ABOUT THIS TASK >> The entries are to be repeated in full, without any change.

Records from a collection:
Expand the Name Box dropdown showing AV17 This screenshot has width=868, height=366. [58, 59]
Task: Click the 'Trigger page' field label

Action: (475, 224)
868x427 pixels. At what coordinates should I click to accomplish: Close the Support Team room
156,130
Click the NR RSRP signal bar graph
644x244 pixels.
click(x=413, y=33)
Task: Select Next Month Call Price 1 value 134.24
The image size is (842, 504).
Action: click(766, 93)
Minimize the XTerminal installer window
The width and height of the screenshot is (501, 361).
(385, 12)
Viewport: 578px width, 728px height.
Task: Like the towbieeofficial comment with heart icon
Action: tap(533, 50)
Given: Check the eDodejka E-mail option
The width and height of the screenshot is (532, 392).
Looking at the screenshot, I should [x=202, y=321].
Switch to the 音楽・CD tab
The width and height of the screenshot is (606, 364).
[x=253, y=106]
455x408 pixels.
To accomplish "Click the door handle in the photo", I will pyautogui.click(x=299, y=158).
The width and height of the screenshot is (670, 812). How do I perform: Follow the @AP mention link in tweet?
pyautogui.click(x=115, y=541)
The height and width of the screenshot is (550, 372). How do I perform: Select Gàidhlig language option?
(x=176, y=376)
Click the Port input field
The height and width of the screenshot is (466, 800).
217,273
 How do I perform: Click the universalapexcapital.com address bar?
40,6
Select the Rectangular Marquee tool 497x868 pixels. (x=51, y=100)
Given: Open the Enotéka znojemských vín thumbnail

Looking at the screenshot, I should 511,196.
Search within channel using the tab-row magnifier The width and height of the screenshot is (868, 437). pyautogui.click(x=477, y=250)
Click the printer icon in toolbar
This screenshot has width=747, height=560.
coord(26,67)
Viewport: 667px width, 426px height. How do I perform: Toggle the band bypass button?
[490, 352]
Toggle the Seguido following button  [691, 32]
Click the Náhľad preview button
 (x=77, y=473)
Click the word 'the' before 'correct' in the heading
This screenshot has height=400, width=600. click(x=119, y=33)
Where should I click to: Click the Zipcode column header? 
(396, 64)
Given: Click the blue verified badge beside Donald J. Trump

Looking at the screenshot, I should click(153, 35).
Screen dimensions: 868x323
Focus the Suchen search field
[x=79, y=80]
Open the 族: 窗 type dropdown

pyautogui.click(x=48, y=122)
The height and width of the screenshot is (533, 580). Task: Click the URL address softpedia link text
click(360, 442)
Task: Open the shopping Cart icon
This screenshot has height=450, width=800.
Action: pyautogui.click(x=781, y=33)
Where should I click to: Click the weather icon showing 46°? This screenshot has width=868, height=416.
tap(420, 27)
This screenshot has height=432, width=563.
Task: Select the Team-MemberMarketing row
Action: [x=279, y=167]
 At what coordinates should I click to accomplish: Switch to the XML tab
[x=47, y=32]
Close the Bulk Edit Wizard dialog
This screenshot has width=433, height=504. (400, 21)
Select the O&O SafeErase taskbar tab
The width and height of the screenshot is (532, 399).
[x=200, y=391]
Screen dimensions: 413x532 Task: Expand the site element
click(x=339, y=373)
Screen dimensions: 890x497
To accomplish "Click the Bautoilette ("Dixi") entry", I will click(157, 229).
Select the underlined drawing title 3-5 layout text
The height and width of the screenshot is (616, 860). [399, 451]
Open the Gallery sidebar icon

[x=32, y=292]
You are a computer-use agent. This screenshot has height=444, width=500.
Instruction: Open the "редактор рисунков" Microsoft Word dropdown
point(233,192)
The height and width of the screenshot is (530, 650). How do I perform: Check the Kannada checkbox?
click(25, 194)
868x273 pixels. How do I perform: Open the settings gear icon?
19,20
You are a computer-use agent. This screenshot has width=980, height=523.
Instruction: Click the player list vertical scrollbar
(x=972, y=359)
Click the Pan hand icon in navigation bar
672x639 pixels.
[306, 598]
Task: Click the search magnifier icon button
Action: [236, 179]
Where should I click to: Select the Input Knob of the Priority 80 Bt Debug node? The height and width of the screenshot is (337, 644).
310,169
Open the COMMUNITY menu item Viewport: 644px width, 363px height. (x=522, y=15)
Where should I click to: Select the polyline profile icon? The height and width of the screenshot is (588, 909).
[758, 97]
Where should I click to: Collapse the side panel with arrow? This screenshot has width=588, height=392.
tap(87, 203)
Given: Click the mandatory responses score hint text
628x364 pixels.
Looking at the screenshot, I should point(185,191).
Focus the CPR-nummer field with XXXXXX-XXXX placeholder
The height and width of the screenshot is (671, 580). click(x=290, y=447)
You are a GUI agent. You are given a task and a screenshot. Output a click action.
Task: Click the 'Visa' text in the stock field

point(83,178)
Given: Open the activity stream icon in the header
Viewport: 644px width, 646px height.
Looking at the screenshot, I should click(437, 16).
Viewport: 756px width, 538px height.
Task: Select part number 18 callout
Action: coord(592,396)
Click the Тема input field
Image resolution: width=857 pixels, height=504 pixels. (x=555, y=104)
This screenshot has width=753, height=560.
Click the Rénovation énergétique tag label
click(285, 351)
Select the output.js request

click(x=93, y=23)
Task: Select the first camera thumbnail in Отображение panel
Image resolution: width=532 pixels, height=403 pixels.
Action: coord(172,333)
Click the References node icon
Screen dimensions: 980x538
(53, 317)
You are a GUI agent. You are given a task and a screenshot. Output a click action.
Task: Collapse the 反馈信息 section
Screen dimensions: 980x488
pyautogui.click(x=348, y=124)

RESULT OF THIS TASK >>
Expand the Name Box dropdown showing AV17 This screenshot has width=868, height=366. [58, 59]
Task: Click the 'Trigger page' field label

Action: (475, 224)
868x427 pixels. At what coordinates should I click to accomplish: Close the Support Team room
156,130
Click the NR RSRP signal bar graph
644x244 pixels.
click(x=413, y=33)
Task: Select Next Month Call Price 1 value 134.24
The image size is (842, 504).
Action: click(766, 93)
Minimize the XTerminal installer window
The width and height of the screenshot is (501, 361).
(385, 12)
Viewport: 578px width, 728px height.
Task: Like the towbieeofficial comment with heart icon
Action: tap(533, 50)
Given: Check the eDodejka E-mail option
The width and height of the screenshot is (532, 392).
Looking at the screenshot, I should [x=202, y=321].
Switch to the 音楽・CD tab
The width and height of the screenshot is (606, 364).
[x=253, y=106]
455x408 pixels.
To accomplish "Click the door handle in the photo", I will pyautogui.click(x=299, y=158).
The width and height of the screenshot is (670, 812). How do I perform: Follow the @AP mention link in tweet?
pyautogui.click(x=115, y=541)
The height and width of the screenshot is (550, 372). How do I perform: Select Gàidhlig language option?
(x=176, y=376)
Click the Port input field
The height and width of the screenshot is (466, 800).
217,273
 How do I perform: Click the universalapexcapital.com address bar?
40,6
Select the Rectangular Marquee tool 497x868 pixels. (x=51, y=100)
Given: Open the Enotéka znojemských vín thumbnail

Looking at the screenshot, I should 511,196.
Search within channel using the tab-row magnifier The width and height of the screenshot is (868, 437). pyautogui.click(x=477, y=250)
Click the printer icon in toolbar
This screenshot has width=747, height=560.
coord(26,67)
Viewport: 667px width, 426px height. How do I perform: Toggle the band bypass button?
[490, 352]
Toggle the Seguido following button  [691, 32]
Click the Náhľad preview button
 (x=77, y=473)
Click the word 'the' before 'correct' in the heading
This screenshot has height=400, width=600. click(x=119, y=33)
Where should I click to: Click the Zipcode column header? 
(396, 64)
Given: Click the blue verified badge beside Donald J. Trump

Looking at the screenshot, I should click(153, 35).
Screen dimensions: 868x323
Focus the Suchen search field
[x=79, y=80]
Open the 族: 窗 type dropdown

pyautogui.click(x=48, y=122)
The height and width of the screenshot is (533, 580). Task: Click the URL address softpedia link text
click(360, 442)
Task: Open the shopping Cart icon
This screenshot has height=450, width=800.
Action: pyautogui.click(x=781, y=33)
Where should I click to: Click the weather icon showing 46°? This screenshot has width=868, height=416.
tap(420, 27)
This screenshot has height=432, width=563.
Task: Select the Team-MemberMarketing row
Action: [x=279, y=167]
 At what coordinates should I click to accomplish: Switch to the XML tab
[x=47, y=32]
Close the Bulk Edit Wizard dialog
This screenshot has width=433, height=504. (400, 21)
Select the O&O SafeErase taskbar tab
The width and height of the screenshot is (532, 399).
[x=200, y=391]
Screen dimensions: 413x532 Task: Expand the site element
click(x=339, y=373)
Screen dimensions: 890x497
To accomplish "Click the Bautoilette ("Dixi") entry", I will click(157, 229).
Select the underlined drawing title 3-5 layout text
The height and width of the screenshot is (616, 860). [399, 451]
Open the Gallery sidebar icon

[x=32, y=292]
You are a computer-use agent. This screenshot has height=444, width=500.
Instruction: Open the "редактор рисунков" Microsoft Word dropdown
point(233,192)
The height and width of the screenshot is (530, 650). How do I perform: Check the Kannada checkbox?
click(25, 194)
868x273 pixels. How do I perform: Open the settings gear icon?
19,20
You are a computer-use agent. This screenshot has width=980, height=523.
Instruction: Click the player list vertical scrollbar
(x=972, y=359)
Click the Pan hand icon in navigation bar
672x639 pixels.
[306, 598]
Task: Click the search magnifier icon button
Action: [236, 179]
Where should I click to: Select the Input Knob of the Priority 80 Bt Debug node? The height and width of the screenshot is (337, 644).
310,169
Open the COMMUNITY menu item Viewport: 644px width, 363px height. (x=522, y=15)
Where should I click to: Select the polyline profile icon? The height and width of the screenshot is (588, 909).
[758, 97]
Where should I click to: Collapse the side panel with arrow? This screenshot has width=588, height=392.
tap(87, 203)
Given: Click the mandatory responses score hint text
628x364 pixels.
Looking at the screenshot, I should point(185,191).
Focus the CPR-nummer field with XXXXXX-XXXX placeholder
The height and width of the screenshot is (671, 580). click(x=290, y=447)
You are a GUI agent. You are given a task and a screenshot. Output a click action.
Task: Click the 'Visa' text in the stock field

point(83,178)
Given: Open the activity stream icon in the header
Viewport: 644px width, 646px height.
Looking at the screenshot, I should click(437, 16).
Viewport: 756px width, 538px height.
Task: Select part number 18 callout
Action: coord(592,396)
Click the Тема input field
Image resolution: width=857 pixels, height=504 pixels. (x=555, y=104)
This screenshot has width=753, height=560.
Click the Rénovation énergétique tag label
click(285, 351)
Select the output.js request

click(x=93, y=23)
Task: Select the first camera thumbnail in Отображение panel
Image resolution: width=532 pixels, height=403 pixels.
Action: coord(172,333)
Click the References node icon
Screen dimensions: 980x538
(53, 317)
You are a GUI agent. You are given a task and a screenshot. Output a click action.
Task: Collapse the 反馈信息 section
Screen dimensions: 980x488
pyautogui.click(x=348, y=124)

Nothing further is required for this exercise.